Fruits et légumes en France : le point sur les flux de production, transformation, importation et réexportation
Cultures destinées au frais ou à l’industrie, importations, exportations, pertes… Le CTIFL a étudié les flux de fruits et légumes sur la période 2021-2023.
Cultures destinées au frais ou à l’industrie, importations, exportations, pertes… Le CTIFL a étudié les flux de fruits et légumes sur la période 2021-2023.
Le CTIFL a publié, fin 2025, une analyse de la répartition des flux de fruits et légumes sur la période 2021-2023 en France, en croisant différentes sources de données. Le centre technique quantifie ainsi en volume et en valeur la production pour le frais ou l’industrie, les importations, exportations et réexportations ou encore les pertes.
Fruits et légumes français : quelle répartition frais – industrie ?
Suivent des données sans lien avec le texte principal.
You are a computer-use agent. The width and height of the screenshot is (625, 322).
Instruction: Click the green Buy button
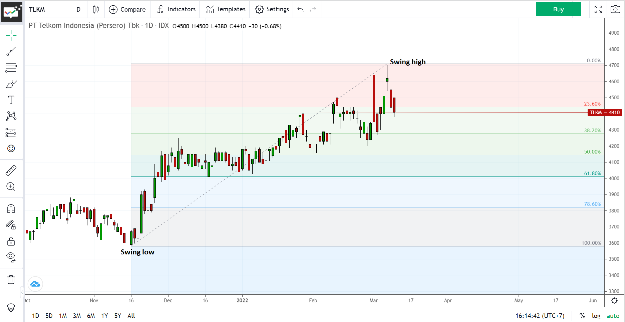click(x=558, y=9)
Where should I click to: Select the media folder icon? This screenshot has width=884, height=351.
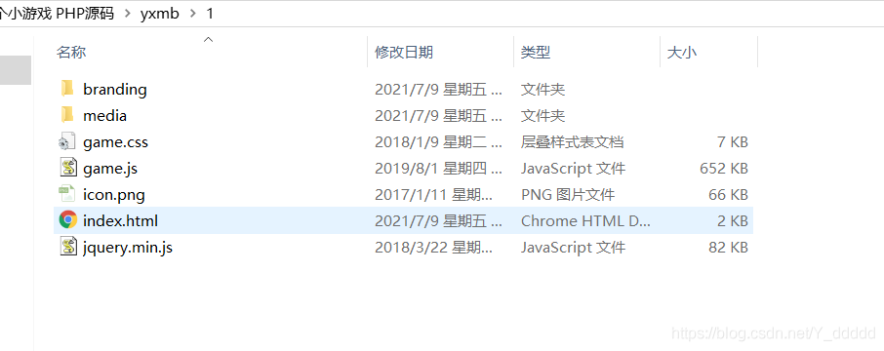click(x=67, y=115)
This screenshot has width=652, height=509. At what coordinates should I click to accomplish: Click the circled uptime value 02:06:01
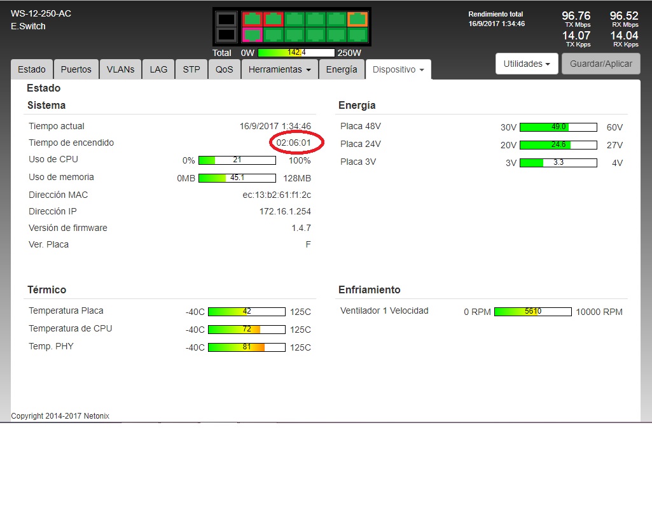(x=294, y=143)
La production française de fruits et légumes (hors pommes de terre) s’élève à 8,5 millions de tonnes (Mt) en moyenne sur la période 2021-2023, dont 6 Mt de légumes et 2,5 Mt de fruits.
27 % de ces cultures sont dédiées à l’industrie (2,3 Mt), par exemple des légumes et tomates d’industrie ou encore des prunes à pruneaux, pavies et cassis.
Les 73 % restants sont des cultures destinées au frais (6,2 Mt). Sur ce volume dédié au frais, une part non-négligeable va malgré tout vers l’industrie (0,5 Mt, soit 8 %), notamment pour « valoriser les écarts de tri », analyse le CTIFL. C’est le cas des pommes de table transformées en compotes. Toujours sur le volume dédié au frais, 13 % (0,8 Mt) vont à l’exportation, « principalement vers les autres pays européens ». Une autre partie est perdue (0,25 Mt soit 4 %).
Origine France : quelle part dans la consommation finale en frais ?
En France, la consommation finale en frais s’élève à 8,5 Mt (92 % à domicile et 8 % hors domicile) dont 4,6 Mt viennent de France et 3,9 Mt de l’étranger (UE et hors UE), soit une part tricolore d’environ 54 %.
Importations : quelle part alimente l’industrie ?
5,3 Mt de fruits et légumes sont importées de pays de l’UE (54 % des entrées) et hors UE. Moins de 3 % de ces importations vont à la transformation, environ 150 000 tonnes. « Cela concerne notamment des flux de pommes importées pour compléter l’approvisionnement des usines de compotes ainsi que quelques importations de légumes dirigées vers les usines de transformation », décrypte le CTIFL.
Quelle part des importations est réexportée ?
Près d’un quart des importations (1,3 Mt sur 5,3 Mt) est directement réexporté. « La France est un pays de transit pour une partie des fruits et légumes importés de pays du Sud (Espagne, Maroc…) qui sont destinés aux marchés d’Europe du Nord », contextualise le CTIFL.
Sur le total des exports depuis la France, c’est-à-dire exportations et réexportations réunies (2,1 Mt), les réexportations pèsent davantage que les exportations (62 % contre 38 %).
En valeur, que représentent les flux de fruits et légumes en France ?
La production française de fruits et légumes (tous débouchés) est estimée en valeur à 8,1 Mds€, « répartis quasiment à parts égales entre les fruits et les légumes », précise le CTIFL, dont 7,3 Mds€ de productions destinées au frais. Les importations pèsent 8 Mds€ (UE 4,3 Mds€, hors UE 3,7 Mds€), dont 20 % (1,6 Md€) sont ensuite réexportés.
Sur le total, en valeur, des exports depuis la France, c’est-à-dire exportations et réexportations réunies (2,8 Mds€), les réexportations sont plus importantes que les exportations (57 % contre 43 %).